Saved data entries
============

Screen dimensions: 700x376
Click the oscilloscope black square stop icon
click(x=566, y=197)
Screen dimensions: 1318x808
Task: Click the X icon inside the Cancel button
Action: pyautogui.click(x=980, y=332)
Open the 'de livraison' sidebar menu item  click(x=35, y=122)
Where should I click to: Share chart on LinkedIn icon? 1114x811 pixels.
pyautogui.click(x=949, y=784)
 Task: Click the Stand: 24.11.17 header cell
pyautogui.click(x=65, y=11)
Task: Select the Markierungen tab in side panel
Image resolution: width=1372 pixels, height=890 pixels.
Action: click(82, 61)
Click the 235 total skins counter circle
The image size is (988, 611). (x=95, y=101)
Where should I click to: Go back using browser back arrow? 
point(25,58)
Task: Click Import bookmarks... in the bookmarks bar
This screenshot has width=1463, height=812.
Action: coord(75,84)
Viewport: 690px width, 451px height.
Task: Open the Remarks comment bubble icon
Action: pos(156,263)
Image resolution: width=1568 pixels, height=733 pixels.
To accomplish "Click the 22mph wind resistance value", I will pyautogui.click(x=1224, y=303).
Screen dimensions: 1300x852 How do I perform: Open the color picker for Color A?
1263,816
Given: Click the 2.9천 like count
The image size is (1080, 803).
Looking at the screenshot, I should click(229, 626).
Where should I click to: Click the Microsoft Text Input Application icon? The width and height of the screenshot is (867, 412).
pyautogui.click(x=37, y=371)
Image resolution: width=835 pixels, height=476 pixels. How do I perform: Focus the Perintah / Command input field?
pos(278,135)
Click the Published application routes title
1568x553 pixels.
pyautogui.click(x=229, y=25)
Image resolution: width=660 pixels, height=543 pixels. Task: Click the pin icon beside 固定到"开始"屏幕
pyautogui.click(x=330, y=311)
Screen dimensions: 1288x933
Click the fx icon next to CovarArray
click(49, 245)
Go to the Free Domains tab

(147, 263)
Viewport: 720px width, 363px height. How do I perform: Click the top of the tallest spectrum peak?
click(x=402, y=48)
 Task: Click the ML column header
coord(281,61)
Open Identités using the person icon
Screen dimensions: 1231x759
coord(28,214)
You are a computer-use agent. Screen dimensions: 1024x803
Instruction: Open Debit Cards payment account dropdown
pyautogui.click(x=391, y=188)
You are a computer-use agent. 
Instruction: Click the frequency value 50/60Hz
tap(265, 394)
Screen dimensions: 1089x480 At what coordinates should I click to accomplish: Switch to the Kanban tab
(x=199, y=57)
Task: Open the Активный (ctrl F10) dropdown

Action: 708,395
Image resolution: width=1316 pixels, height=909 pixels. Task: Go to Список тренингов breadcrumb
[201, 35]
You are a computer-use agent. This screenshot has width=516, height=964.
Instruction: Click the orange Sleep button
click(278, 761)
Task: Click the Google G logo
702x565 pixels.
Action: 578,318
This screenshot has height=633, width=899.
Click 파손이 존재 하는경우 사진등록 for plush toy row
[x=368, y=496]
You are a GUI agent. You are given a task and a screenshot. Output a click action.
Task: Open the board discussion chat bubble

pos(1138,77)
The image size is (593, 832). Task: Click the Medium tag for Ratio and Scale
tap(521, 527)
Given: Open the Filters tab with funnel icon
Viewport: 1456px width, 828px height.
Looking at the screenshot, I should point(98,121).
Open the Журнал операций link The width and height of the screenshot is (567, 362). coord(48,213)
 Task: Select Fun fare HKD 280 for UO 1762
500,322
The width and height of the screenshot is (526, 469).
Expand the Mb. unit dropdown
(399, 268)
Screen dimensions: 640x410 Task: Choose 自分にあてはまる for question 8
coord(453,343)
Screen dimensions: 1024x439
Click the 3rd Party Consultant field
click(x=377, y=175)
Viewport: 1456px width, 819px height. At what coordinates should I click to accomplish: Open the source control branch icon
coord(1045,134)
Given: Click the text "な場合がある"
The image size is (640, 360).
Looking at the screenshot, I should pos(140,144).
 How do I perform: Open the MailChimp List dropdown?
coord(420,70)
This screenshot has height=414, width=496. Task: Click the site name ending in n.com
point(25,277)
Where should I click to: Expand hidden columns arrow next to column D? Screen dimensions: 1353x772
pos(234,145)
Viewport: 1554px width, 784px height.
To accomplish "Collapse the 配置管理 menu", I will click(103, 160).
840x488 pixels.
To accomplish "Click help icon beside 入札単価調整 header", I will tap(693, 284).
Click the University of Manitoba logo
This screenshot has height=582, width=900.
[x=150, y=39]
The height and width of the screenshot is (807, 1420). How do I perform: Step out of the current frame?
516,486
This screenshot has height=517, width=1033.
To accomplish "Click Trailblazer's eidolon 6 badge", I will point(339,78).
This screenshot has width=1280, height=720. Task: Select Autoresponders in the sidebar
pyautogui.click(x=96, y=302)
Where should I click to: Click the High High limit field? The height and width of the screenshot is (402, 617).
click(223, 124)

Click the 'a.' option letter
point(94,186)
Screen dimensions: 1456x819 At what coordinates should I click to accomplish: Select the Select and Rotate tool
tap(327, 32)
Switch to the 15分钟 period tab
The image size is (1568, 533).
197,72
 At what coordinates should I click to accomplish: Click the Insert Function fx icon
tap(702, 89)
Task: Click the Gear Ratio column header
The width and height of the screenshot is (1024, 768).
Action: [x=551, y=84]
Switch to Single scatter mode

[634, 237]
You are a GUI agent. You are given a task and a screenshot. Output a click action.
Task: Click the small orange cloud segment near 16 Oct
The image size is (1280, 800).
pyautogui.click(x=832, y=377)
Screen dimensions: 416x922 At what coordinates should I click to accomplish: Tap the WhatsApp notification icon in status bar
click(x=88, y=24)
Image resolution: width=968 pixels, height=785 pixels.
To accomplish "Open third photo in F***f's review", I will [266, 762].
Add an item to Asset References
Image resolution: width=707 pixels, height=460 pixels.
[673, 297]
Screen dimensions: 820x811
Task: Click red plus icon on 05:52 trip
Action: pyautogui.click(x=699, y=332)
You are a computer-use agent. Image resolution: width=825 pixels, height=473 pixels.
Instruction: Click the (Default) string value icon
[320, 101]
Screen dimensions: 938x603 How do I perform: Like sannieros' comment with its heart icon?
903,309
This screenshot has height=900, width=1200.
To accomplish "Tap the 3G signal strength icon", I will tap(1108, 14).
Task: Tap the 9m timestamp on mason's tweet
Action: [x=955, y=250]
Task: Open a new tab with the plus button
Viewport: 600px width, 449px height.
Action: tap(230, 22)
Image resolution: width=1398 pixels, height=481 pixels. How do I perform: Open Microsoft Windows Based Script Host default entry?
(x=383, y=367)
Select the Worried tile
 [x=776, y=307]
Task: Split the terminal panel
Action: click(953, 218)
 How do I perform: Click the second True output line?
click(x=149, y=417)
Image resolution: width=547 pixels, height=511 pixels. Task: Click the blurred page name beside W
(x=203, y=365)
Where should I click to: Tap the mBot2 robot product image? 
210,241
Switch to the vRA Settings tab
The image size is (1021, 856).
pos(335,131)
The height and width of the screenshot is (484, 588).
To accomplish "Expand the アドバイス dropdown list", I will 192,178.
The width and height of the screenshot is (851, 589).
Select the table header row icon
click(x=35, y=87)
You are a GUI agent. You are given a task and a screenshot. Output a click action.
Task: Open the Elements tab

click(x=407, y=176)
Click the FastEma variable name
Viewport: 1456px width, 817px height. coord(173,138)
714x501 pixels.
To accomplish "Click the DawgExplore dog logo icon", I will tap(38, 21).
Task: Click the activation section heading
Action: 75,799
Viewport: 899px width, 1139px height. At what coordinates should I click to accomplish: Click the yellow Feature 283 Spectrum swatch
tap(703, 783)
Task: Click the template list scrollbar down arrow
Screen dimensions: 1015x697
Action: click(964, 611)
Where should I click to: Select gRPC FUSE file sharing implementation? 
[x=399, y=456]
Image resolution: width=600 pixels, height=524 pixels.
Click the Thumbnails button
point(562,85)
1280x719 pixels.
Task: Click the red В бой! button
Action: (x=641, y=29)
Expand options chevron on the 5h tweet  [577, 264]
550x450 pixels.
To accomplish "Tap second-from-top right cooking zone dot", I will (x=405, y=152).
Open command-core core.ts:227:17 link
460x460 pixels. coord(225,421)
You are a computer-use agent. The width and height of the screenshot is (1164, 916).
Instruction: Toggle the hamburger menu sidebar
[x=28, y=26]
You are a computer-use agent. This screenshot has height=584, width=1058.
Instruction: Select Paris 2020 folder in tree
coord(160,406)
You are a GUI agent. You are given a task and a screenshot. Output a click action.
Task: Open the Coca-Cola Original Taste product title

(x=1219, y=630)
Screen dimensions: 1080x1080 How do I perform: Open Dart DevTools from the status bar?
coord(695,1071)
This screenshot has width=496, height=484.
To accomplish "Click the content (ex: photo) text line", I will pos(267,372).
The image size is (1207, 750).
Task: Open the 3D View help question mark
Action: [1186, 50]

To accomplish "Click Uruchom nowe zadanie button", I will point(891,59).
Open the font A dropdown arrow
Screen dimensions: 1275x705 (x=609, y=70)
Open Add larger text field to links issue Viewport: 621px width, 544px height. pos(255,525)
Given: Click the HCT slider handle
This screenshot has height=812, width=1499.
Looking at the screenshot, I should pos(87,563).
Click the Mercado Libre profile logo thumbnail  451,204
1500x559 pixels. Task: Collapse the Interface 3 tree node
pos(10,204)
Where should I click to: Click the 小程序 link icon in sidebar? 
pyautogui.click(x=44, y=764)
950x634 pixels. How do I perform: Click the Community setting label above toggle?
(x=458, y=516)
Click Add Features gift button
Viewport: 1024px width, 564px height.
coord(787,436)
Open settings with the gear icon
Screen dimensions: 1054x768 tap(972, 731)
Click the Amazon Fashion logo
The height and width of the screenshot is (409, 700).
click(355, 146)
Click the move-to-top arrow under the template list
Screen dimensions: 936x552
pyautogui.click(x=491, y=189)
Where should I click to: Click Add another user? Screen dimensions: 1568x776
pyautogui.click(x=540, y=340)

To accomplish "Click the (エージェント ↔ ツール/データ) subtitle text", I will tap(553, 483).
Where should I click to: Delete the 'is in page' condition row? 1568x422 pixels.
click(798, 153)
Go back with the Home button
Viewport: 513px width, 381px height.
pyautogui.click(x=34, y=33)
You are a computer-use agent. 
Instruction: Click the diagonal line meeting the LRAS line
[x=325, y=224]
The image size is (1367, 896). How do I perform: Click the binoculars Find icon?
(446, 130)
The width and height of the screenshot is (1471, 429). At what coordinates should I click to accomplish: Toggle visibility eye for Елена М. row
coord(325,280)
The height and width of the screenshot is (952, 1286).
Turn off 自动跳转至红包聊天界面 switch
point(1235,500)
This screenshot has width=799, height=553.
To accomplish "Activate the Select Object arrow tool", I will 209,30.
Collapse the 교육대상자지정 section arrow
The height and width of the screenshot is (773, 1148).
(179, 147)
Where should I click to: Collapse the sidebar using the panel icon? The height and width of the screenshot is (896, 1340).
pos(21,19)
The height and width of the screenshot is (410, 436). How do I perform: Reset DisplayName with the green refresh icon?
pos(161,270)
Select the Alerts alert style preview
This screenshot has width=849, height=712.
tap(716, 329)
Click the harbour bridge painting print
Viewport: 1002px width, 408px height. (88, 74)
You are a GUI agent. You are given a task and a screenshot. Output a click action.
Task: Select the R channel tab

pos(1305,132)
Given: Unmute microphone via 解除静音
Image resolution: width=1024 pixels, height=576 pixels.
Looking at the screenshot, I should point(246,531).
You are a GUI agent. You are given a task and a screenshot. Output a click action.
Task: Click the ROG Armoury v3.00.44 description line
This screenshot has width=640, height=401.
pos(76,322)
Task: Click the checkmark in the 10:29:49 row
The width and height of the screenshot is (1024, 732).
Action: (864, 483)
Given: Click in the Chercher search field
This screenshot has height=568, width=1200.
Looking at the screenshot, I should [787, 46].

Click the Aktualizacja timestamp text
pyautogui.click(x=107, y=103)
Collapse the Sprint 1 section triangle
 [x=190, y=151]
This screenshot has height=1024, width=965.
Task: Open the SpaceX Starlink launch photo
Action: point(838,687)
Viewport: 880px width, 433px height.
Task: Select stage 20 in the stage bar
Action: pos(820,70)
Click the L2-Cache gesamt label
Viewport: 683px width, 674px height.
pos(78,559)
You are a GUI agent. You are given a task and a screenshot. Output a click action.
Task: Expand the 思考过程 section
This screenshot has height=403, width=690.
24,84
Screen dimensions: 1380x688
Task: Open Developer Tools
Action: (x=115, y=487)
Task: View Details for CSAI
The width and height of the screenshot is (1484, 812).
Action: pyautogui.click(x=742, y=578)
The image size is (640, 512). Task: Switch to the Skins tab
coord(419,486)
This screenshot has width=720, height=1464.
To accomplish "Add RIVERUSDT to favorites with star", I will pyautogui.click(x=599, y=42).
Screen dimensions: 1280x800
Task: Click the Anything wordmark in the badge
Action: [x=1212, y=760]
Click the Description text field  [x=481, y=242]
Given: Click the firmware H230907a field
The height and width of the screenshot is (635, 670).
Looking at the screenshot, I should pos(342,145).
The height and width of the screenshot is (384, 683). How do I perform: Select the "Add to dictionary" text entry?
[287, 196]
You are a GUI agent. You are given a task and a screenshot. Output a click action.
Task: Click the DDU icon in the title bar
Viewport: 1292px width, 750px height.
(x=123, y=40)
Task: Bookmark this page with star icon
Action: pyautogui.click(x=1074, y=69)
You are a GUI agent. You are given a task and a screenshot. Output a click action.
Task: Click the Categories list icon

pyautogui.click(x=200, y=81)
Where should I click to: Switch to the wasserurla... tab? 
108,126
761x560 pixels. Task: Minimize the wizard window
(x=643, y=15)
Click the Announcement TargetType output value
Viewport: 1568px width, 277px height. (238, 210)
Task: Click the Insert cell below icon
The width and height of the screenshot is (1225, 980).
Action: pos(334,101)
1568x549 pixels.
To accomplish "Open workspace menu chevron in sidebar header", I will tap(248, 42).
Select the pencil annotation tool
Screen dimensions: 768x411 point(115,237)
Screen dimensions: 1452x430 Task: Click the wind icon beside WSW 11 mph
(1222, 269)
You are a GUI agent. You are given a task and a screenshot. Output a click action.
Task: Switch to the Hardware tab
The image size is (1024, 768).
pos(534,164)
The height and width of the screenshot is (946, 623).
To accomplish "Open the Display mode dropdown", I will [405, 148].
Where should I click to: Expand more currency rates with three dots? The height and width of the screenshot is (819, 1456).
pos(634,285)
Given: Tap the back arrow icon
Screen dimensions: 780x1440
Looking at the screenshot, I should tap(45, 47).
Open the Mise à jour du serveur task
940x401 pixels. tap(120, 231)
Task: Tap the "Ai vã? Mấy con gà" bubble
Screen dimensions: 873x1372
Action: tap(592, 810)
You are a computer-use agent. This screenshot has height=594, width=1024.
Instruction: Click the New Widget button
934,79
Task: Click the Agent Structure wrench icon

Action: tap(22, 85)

============

What is required » Tally the lines in the records that contain "item", then give only the tally.

Solution to this task » 2